I really don't see any reason to not use at least the first part of SEC, the feedback round. Everyone wants to grow their community, right? And it's another chance for exposure. It's not a huge expenditure of resources to make a pitch page, and you don't have anything to lose besides a bit of pride. Maybe if your project is distinctly not in the Square Enix fan demographic at all, like you're making a match-3 mobile game or something, then... well, even then, Puzzle & Dragons proves me wrong, so who knows really.

I guess the only real reason I can think of is if your game's success or press coverage schedule depends on certain elements of mystery. Like, for some reason, you really need to keep key features secret until a few months before launch or something. But that's a super-dangerous strategy for an unknown indie team, so I hope you don't do that. Just go for it. Be brave. If your project is unpopular there and you decide it's because of an audience mismatch, then you still didn't lose anything.

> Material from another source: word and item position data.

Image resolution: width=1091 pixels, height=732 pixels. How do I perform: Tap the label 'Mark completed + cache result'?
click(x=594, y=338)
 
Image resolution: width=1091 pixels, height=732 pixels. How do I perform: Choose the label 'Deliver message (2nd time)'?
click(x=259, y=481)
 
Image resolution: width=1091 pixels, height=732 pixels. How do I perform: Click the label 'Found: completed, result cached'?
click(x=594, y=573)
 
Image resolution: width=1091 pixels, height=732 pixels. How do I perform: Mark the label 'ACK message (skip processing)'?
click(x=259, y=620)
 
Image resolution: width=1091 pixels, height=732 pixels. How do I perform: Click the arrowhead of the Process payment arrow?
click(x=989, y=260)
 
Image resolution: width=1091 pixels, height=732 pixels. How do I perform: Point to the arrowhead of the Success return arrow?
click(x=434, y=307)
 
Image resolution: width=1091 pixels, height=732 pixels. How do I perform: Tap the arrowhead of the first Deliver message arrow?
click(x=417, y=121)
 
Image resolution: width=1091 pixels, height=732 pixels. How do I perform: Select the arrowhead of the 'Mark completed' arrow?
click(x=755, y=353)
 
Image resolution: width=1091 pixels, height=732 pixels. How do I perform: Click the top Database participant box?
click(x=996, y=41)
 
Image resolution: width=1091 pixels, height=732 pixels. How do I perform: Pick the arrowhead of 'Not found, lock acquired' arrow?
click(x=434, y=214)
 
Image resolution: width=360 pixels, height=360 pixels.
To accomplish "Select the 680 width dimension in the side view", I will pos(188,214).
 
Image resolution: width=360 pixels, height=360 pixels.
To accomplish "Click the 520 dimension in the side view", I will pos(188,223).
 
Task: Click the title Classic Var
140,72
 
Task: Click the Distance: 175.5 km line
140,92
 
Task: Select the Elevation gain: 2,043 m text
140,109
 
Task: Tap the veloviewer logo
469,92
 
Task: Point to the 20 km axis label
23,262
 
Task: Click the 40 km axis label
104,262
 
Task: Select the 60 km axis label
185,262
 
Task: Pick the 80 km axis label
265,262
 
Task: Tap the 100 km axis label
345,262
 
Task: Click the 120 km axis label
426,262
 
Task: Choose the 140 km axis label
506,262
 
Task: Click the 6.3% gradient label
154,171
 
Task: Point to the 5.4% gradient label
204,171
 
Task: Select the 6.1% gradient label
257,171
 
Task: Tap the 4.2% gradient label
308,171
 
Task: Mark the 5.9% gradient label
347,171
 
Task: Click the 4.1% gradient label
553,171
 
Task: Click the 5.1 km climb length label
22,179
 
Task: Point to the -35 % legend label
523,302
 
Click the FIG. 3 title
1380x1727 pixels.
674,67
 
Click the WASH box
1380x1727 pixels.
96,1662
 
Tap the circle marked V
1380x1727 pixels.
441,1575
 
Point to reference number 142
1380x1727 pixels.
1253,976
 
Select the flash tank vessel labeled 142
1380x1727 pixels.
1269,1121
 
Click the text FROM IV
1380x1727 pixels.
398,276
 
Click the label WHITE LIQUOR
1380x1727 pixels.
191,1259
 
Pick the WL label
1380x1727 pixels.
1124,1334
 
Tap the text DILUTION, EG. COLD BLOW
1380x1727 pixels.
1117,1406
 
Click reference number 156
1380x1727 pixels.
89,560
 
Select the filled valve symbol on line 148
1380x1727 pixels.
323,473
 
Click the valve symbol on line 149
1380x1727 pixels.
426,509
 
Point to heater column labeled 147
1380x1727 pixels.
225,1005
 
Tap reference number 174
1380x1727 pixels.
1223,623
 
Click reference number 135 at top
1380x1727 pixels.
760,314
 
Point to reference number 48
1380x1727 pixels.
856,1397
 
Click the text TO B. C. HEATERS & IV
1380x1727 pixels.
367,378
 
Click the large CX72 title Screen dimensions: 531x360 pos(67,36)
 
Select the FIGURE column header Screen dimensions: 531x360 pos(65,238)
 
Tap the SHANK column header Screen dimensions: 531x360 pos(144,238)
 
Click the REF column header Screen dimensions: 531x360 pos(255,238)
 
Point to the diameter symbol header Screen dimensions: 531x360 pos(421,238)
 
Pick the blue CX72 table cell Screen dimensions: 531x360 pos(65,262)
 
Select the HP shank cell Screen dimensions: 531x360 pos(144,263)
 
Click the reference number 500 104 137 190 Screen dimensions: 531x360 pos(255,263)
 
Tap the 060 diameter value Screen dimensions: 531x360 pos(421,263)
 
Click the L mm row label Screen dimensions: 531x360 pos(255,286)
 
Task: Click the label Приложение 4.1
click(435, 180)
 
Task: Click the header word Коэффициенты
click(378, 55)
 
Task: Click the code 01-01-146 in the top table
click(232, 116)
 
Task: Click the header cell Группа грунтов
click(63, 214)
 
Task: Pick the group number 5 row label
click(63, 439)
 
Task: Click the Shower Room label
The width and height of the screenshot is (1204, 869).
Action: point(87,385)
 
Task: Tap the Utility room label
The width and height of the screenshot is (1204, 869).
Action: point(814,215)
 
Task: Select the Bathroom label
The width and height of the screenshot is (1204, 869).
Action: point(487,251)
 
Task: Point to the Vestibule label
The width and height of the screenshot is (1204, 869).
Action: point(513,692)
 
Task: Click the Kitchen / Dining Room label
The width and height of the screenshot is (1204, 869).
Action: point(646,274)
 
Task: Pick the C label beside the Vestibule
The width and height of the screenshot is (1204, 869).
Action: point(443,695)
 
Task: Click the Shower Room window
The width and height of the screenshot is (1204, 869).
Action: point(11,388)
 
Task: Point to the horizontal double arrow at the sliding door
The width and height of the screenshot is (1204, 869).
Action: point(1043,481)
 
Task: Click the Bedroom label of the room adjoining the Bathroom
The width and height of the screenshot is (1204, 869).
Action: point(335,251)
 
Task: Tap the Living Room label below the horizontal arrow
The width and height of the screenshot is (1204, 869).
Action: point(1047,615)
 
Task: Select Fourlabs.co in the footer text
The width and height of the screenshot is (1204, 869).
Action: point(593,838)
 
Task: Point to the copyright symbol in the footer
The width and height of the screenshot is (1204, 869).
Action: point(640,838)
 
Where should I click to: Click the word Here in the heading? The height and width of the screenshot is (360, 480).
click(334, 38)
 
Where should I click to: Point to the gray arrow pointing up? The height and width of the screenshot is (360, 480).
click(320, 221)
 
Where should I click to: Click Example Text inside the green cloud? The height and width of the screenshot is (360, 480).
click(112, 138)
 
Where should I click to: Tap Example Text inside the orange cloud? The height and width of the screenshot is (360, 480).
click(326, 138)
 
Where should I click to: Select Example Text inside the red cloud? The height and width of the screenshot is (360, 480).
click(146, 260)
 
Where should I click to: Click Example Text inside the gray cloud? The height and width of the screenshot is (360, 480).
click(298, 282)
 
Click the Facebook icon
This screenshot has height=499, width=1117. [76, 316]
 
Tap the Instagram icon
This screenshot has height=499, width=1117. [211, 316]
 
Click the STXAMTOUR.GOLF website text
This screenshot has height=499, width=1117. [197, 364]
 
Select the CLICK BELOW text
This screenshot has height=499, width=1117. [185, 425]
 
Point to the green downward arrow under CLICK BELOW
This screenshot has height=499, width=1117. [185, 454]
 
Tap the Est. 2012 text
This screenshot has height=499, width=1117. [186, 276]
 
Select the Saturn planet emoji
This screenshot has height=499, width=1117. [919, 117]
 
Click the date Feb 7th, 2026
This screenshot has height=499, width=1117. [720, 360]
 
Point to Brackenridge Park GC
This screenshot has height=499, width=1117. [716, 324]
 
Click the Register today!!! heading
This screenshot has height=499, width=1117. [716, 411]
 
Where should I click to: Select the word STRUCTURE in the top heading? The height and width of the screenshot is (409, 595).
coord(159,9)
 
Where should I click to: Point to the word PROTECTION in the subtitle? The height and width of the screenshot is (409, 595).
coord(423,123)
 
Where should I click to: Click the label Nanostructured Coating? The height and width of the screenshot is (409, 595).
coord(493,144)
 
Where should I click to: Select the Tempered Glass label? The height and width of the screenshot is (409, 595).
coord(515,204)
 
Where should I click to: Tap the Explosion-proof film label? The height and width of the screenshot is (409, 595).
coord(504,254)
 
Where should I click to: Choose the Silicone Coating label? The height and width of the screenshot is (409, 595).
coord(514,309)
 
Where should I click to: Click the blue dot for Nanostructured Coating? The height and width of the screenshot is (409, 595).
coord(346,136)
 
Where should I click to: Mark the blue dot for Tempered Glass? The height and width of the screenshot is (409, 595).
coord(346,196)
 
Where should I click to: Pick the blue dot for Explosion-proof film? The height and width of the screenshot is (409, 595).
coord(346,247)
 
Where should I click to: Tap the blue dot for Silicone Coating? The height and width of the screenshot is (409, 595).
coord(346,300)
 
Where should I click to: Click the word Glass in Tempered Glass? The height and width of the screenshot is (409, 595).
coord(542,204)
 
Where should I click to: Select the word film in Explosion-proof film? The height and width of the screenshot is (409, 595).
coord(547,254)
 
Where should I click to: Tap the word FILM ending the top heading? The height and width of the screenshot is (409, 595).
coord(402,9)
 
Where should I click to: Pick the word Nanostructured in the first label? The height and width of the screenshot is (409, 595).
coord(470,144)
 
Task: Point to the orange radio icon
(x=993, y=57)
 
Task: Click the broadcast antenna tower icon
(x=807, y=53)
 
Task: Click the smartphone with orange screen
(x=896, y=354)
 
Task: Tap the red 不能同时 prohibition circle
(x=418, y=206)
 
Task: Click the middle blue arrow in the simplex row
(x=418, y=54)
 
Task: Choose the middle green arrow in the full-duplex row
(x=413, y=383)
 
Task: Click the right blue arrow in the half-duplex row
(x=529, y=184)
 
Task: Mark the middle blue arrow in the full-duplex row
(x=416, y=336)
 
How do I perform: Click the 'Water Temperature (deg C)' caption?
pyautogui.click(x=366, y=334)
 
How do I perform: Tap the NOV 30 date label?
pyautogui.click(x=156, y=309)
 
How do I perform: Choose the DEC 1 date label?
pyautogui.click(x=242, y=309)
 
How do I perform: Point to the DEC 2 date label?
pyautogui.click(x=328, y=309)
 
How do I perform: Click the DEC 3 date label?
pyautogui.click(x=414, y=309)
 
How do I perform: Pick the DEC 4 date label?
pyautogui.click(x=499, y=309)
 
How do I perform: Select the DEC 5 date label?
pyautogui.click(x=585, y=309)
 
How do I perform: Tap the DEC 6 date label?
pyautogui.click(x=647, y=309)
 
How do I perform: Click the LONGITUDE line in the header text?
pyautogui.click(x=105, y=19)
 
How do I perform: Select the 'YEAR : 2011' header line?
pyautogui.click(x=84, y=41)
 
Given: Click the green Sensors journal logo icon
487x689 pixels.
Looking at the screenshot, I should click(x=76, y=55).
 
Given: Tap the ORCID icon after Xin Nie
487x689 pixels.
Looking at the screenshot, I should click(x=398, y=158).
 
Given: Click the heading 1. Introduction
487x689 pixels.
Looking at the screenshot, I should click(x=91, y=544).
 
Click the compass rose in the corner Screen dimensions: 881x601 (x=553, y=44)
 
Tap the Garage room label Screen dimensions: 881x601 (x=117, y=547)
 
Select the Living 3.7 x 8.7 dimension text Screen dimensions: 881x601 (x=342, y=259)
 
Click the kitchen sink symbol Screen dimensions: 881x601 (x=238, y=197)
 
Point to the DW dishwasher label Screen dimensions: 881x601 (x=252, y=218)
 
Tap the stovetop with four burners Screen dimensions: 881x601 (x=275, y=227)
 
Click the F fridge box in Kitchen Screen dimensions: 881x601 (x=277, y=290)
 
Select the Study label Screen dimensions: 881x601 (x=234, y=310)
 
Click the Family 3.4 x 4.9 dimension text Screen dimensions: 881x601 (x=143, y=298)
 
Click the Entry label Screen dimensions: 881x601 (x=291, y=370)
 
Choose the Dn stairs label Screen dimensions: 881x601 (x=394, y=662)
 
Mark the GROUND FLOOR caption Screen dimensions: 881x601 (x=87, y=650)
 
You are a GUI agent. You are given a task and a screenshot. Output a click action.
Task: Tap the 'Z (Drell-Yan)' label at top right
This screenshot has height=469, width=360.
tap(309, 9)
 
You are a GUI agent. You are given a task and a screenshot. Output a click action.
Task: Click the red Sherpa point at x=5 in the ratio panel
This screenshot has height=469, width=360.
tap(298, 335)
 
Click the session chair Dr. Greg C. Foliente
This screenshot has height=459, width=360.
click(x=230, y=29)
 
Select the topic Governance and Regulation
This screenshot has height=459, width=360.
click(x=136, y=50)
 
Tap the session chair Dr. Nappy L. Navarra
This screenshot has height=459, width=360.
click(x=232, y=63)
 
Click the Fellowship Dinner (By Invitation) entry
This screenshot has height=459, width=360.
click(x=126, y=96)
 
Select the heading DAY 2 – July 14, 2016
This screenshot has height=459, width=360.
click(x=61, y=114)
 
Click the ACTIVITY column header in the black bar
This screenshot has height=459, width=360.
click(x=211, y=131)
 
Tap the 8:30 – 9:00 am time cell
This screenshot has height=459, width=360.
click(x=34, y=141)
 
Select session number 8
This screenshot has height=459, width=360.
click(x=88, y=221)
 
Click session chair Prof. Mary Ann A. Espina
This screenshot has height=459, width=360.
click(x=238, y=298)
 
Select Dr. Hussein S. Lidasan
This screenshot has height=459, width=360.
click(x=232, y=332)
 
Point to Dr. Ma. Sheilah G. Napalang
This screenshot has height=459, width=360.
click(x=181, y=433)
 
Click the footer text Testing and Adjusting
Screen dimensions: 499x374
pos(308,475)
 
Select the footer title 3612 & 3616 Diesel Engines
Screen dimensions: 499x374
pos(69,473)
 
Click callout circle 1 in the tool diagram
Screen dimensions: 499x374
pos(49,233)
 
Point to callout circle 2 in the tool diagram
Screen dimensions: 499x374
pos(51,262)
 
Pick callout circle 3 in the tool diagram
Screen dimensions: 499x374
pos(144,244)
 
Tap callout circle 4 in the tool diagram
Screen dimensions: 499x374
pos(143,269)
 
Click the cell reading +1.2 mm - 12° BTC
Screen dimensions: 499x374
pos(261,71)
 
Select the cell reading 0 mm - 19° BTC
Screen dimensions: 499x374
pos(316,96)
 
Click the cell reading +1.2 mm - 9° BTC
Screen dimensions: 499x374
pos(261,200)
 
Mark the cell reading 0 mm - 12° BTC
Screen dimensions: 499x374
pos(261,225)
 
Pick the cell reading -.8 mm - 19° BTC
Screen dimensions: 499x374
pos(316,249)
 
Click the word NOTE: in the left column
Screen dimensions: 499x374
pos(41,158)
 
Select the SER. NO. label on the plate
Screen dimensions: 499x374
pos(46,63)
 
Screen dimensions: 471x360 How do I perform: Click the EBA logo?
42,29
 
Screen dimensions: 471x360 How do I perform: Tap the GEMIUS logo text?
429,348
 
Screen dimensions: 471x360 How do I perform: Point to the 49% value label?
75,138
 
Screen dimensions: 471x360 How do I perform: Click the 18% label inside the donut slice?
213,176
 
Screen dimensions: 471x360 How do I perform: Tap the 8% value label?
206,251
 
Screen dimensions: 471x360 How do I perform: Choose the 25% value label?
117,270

What should a developer be prepared for if they decide to use SEC?

Oh, all the usual stuff that happens when you announce a game and someone actually notices. People will misunderstand, which will cause them to ask weird questions or say completely wrong things on your behalf. Read up on how to manage communities - how to warmly invite people to interact with you, how to deal with insults and in-fighting, the best way to elicit fan-art, etc. But most of all, be confident in why you love your game concept - remember that you should always be its number one fan, and it's about sharing that love with others.